### ACTIONS TO TAKE
A: According to the passage on science teaching and TERC, which organization was Dr. Robert Tinker with?
B: Summarize the passage on science teaching and TERC in two sentences.

### TEXT EXTRACT
------------------------------------

There was a time when science was pushed aside and people who dared to advocate it were not in the right political space. We suffered but continued the practice of good teaching.

We had our champions, and one of them was Dr. Robert Tinker of Concord.org who got great funding for a number of revolutionary programs and projects and many of them were for K -12.

His projects were much needed to change teaching and learning .

More alphabet soup.

You may ask what is TERC?

For more than fifty years, TERC  introduced millions of students throughout the United States to the exciting and rewarding worlds of math and science learning. Led by a group of experienced, forward-thinking math and science professionals, TERC is an independent, research-based organization dedicated to engaging and inspiring all students through stimulating curricula and programs designed to develop the knowledge and skills they need to ask questions, solve problems, and expand their opportunities.

------------------------------------

(Stored entries)
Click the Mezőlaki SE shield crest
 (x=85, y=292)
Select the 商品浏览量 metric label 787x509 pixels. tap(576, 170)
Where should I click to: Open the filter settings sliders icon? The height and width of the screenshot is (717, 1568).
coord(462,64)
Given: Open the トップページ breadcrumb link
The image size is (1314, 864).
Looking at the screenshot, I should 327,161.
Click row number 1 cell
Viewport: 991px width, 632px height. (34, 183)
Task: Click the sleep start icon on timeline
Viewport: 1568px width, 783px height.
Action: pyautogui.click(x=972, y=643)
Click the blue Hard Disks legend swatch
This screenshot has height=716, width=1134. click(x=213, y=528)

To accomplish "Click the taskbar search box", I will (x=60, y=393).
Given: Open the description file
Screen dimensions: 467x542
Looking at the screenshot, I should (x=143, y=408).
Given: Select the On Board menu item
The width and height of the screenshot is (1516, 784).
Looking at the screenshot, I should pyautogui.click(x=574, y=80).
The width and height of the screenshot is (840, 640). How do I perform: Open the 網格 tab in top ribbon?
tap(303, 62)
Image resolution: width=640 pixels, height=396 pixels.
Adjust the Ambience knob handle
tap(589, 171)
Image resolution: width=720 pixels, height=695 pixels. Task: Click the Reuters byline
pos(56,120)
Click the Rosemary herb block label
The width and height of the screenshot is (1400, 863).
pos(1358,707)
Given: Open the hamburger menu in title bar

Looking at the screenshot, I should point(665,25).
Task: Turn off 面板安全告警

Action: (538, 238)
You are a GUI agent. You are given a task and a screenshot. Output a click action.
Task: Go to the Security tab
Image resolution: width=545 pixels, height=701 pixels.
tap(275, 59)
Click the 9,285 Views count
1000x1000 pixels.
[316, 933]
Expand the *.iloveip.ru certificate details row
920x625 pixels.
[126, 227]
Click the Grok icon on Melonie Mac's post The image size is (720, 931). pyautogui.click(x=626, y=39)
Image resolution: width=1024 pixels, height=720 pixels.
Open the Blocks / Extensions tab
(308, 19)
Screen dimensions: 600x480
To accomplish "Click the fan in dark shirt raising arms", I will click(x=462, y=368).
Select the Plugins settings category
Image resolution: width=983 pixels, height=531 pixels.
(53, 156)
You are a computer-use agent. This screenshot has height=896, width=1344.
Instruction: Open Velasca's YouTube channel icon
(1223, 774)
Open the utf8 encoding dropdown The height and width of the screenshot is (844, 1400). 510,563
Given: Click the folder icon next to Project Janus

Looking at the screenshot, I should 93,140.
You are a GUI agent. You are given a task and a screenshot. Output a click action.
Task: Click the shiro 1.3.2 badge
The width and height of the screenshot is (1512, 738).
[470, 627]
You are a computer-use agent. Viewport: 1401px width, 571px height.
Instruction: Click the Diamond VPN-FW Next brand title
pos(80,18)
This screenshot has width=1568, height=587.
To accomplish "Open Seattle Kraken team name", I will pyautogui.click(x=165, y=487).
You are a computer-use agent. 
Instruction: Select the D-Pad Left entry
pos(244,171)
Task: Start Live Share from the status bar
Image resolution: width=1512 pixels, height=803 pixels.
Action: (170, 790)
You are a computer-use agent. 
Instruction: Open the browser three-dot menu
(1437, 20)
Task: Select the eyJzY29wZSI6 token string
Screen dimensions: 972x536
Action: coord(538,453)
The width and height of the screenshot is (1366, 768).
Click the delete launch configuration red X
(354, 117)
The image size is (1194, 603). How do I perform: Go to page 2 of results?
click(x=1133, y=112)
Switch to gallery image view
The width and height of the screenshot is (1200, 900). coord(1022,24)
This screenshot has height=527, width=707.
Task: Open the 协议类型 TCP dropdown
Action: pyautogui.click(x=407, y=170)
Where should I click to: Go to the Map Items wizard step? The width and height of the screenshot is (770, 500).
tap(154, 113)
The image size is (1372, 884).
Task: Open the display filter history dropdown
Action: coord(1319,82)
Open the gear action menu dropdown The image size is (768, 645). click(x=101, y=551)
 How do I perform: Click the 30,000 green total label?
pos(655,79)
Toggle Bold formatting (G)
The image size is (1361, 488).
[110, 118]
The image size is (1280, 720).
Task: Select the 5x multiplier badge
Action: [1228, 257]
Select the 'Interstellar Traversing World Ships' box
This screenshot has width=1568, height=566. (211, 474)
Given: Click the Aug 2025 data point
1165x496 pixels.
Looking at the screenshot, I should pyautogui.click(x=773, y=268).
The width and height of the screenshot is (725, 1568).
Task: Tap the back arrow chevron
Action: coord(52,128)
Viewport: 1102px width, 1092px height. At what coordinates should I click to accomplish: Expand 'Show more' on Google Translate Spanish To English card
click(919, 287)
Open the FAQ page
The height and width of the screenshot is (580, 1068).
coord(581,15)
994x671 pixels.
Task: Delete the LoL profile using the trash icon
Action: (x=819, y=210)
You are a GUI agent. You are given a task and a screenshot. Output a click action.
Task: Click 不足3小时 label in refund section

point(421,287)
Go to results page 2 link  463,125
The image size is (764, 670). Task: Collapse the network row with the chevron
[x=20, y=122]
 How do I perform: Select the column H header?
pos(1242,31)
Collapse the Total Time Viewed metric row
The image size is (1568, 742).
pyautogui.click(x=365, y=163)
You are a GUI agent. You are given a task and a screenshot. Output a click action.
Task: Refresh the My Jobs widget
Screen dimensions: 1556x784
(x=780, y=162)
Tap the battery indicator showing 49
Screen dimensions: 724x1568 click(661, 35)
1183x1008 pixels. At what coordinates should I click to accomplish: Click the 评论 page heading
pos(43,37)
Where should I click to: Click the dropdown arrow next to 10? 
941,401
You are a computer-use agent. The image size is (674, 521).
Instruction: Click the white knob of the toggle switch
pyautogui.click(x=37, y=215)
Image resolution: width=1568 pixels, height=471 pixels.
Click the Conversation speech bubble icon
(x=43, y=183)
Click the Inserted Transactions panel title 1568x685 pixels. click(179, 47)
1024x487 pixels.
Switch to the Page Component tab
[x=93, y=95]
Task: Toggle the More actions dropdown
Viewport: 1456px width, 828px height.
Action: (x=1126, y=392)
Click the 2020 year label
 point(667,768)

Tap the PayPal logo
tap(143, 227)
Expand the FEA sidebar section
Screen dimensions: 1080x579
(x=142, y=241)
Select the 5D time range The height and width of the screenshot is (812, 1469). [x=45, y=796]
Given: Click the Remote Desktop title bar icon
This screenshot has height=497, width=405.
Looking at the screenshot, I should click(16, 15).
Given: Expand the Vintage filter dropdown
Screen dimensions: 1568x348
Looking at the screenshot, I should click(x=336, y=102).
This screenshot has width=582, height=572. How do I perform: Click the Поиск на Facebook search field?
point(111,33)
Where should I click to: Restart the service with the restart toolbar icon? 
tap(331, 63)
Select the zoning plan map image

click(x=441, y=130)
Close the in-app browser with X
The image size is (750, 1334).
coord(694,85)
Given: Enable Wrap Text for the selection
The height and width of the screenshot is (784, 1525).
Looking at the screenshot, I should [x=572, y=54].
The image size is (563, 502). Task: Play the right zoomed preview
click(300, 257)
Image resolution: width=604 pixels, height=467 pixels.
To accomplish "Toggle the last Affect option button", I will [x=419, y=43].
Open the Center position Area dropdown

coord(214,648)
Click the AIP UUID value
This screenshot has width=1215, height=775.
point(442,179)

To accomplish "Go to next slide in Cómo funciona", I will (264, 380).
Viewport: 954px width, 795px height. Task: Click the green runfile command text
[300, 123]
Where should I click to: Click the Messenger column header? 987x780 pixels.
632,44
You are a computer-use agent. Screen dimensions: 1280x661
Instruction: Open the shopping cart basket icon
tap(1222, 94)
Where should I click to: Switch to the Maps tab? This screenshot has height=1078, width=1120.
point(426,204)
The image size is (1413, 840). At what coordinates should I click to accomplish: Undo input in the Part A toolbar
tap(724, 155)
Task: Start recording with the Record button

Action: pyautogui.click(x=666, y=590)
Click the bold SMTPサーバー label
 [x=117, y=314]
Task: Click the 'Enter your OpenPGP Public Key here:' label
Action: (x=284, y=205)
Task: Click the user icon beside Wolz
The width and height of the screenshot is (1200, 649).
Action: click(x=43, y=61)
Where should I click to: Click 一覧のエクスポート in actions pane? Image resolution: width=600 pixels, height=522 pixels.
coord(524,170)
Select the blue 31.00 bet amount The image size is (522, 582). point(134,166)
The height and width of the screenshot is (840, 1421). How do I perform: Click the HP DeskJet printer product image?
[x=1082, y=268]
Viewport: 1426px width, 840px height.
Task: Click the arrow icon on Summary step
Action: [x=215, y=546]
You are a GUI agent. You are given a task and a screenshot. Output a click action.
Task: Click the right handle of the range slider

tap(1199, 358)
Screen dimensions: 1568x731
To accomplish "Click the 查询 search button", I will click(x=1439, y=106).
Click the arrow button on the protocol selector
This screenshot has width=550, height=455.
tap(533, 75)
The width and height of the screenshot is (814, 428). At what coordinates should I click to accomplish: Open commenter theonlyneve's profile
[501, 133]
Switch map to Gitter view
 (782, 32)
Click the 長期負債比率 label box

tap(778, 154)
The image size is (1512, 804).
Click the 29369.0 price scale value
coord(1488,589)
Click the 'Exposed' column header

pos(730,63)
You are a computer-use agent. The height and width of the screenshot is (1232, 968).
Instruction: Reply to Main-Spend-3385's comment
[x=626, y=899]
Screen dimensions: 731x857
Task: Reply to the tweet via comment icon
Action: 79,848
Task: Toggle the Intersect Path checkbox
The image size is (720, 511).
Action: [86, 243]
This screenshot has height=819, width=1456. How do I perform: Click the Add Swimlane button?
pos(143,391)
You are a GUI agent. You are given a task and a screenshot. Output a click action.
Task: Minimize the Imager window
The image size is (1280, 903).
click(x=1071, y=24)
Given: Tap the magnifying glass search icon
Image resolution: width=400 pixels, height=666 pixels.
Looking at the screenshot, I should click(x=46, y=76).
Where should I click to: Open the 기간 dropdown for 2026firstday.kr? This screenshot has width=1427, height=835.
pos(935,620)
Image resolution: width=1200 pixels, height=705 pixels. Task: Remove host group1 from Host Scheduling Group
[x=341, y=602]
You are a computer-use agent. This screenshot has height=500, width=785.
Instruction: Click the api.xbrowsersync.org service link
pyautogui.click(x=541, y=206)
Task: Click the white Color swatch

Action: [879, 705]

------------------------------------

### ANSWERS FOR THE EXERCISE
A: Concord.org.

B: At a time when science was pushed aside, its champions included Dr. Robert Tinker of Concord.org, who secured major funding for revolutionary programs, many for K-12, that were needed to change teaching and learning. TERC is an independent, research-based organization that for more than fifty years has introduced millions of U.S. students to math and science learning through curricula and programs meant to build their knowledge and skills.